Just to record this:

  • Since 28 Aug, the wetness sensor has read "0" about half the time.  I suspect a cable issue.
  • Since 28 July(!), all Tsoils have started reading negative 273 from time to time.  Now a month later, almost no readings are good.  Is this a lightning-related failure of the reference resistor?
DSM/SPol

Yesterday, I finally grounded both the guy wire and the DSM.  However, I forgot that I had noticed the DSM being down and staying down the day before.  Thus, the DSM stayed down all day. The Ubiquiti was up and connected, according to the LEDs.  I also yesterday noticed an issue when I couldn't ping anything on our Marshall wifi network for an hour or so in the afternoon.  This problem went away later on.

This morning, I found the console port on the Pi to be unresponsive, so I did a power reboot to the DSM.  Everything seemed to come up okay, and we are getting ncharts data again.

As an additional precaution, I adjusted the Ubiquiti azimuth to point east of the station adaptor, to give it more beam separation from SPol.  I still had the full (4?) LED signal strength indicator.  With a ~30-degree half beam width for the NanoBeam, it still will see some SPol signal.

SPol ran briefly (one complete scan) while I was there and the DSM stayed up, but I don't know if SPol was transmitting.  We'll keep monitoring...

Steve gave a soil sampling tutorial to Chris and Jacquie at Marshall in the afternoon ~3-4pm. We also wanted to test the gravimetric data form that is on the ISFS shared drive. Gary met us out there for DSM troubleshooting (see previous post). 

It was so windy we could not get accurate weight readings so we did the tare and wet weights in Steve’s van. Chris took photos - maybe he’ll add them to this post.

We quickly realized there are a few things in the form that are missing or needed adapting. I plan to modify the form for the next soil sample. 

FYI - to fill in the Gravimetric form you have to ‘send’ yourself the form or choose the 'Get pre-filled link' option otherwise you are in edit mode. It would be good to know if there is a way to fill this form offline.  


Measurements made 20 August 2021 after 3:23pm 

Qsoil ~ 0.058 %Vol

Tin number 1 = 21.0 g (with lid on)

Wet weight = 88.7 g


PS: Reminder to fill up the tupperware of grease.

On Friday afternoon, 2021-08-20, Steve, Chris, Jacquie, and I were at Marshall. The DSM and Ubiquiti were again rebooting intermittently. Jiggling connectors inside the battery box did nothing. Steve saw a little corrosion on the cable connection at the victron which supplied power to the DSM. Chris pointed out that the power cables have two conductor pairs for 12V, so it seemed extremely unlikely the problem could be a poor connection in the power cable.
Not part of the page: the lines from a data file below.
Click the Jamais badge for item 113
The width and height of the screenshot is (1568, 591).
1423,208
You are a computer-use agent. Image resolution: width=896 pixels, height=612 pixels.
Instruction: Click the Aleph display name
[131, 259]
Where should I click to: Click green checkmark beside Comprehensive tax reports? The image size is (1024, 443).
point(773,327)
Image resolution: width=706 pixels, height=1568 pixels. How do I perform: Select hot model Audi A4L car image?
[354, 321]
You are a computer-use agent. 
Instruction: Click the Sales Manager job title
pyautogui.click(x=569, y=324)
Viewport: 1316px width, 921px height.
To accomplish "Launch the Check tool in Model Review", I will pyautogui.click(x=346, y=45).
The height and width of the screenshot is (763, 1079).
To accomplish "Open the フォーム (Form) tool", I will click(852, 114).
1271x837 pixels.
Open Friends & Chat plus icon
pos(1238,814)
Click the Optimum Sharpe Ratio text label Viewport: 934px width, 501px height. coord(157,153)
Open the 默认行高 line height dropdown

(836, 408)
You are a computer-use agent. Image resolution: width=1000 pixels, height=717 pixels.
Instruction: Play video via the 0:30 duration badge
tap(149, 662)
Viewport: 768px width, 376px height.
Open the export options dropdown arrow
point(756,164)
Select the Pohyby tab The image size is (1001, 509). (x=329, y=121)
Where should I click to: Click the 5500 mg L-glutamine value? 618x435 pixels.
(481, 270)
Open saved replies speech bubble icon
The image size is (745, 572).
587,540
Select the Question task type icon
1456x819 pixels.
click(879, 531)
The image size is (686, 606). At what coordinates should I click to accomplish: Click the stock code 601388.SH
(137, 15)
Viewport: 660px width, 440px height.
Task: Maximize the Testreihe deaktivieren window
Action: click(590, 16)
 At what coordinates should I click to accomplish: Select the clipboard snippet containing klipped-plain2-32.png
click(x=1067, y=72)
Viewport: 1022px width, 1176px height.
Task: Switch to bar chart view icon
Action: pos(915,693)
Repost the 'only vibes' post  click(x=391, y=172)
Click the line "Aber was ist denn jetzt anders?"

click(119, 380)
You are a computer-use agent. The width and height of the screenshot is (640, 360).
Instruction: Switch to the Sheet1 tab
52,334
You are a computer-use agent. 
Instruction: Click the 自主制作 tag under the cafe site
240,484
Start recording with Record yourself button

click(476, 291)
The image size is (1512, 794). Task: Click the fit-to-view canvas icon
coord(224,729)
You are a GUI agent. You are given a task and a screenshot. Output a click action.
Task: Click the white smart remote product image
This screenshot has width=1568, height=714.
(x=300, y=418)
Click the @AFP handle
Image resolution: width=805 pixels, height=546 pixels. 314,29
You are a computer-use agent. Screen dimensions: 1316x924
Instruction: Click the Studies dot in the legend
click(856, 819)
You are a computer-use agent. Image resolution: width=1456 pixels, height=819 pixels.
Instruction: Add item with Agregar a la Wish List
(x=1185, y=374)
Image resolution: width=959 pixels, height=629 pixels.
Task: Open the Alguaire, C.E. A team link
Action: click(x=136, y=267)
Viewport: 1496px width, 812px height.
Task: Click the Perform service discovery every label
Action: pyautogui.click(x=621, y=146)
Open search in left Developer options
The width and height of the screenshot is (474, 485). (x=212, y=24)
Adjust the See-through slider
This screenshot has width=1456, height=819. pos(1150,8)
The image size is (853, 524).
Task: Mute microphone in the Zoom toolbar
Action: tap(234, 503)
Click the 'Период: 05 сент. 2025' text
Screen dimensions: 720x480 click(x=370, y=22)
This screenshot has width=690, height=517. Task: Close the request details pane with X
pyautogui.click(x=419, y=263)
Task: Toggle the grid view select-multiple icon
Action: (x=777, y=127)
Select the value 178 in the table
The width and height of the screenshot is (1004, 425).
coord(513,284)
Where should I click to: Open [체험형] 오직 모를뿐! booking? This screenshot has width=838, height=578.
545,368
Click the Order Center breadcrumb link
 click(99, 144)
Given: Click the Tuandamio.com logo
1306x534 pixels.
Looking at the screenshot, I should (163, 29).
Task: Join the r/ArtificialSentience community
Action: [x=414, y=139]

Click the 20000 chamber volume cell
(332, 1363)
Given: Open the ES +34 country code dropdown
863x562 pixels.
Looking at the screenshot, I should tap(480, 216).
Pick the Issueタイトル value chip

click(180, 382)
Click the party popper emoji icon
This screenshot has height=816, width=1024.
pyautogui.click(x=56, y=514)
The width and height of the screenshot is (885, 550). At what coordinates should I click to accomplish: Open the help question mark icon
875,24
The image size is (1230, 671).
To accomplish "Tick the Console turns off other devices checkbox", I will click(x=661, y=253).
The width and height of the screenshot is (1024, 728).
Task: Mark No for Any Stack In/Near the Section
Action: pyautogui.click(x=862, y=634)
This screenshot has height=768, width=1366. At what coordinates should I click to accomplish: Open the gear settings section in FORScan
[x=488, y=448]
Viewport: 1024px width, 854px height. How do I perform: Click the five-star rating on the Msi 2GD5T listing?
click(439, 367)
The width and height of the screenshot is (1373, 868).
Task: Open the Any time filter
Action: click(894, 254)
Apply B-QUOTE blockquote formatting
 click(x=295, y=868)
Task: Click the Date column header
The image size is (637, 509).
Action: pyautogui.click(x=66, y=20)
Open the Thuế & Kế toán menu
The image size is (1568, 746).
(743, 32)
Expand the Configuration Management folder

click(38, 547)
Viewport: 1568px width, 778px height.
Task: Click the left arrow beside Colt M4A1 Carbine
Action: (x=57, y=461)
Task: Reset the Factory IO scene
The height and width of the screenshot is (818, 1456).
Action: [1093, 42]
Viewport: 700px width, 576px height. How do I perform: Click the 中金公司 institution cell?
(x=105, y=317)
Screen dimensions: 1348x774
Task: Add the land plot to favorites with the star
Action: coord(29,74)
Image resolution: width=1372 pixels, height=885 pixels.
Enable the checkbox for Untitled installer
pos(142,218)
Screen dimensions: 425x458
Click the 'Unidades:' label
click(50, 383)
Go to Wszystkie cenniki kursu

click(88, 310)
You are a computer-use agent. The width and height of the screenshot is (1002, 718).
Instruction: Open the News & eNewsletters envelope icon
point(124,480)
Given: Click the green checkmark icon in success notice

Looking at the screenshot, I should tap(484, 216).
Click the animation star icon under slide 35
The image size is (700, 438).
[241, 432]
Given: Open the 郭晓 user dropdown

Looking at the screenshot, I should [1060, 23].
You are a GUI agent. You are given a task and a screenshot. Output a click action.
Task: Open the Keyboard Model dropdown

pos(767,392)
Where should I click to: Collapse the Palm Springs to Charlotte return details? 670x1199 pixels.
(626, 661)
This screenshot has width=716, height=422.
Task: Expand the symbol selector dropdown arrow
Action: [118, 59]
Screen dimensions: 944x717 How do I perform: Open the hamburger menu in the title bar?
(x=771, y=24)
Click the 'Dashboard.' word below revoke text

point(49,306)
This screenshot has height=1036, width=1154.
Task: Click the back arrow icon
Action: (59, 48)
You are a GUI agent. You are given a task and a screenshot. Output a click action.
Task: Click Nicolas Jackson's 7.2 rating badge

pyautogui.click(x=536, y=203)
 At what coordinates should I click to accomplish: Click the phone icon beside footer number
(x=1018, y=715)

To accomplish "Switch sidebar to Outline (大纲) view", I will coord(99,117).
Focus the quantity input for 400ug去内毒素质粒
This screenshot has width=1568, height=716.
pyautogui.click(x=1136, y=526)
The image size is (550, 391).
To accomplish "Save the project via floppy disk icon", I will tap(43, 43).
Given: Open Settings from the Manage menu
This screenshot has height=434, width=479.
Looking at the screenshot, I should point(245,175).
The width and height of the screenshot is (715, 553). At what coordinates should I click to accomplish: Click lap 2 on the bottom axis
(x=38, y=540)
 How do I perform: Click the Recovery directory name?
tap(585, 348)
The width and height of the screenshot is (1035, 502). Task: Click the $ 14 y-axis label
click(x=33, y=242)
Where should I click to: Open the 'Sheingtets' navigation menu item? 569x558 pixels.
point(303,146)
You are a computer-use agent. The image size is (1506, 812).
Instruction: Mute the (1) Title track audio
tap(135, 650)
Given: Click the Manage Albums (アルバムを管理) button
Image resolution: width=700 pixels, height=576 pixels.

Steve replaced the Victron, but the power interruptions continued after that.

We looked for a pattern in the timing of the reboots:

egrep -a -C 3 "Booting Linux" messages > booting-linux-messages.txt

The file is attached: booting-linux-messages.txt.  (This would be a great situation in which to have a battery-backed system clock on this DSM.)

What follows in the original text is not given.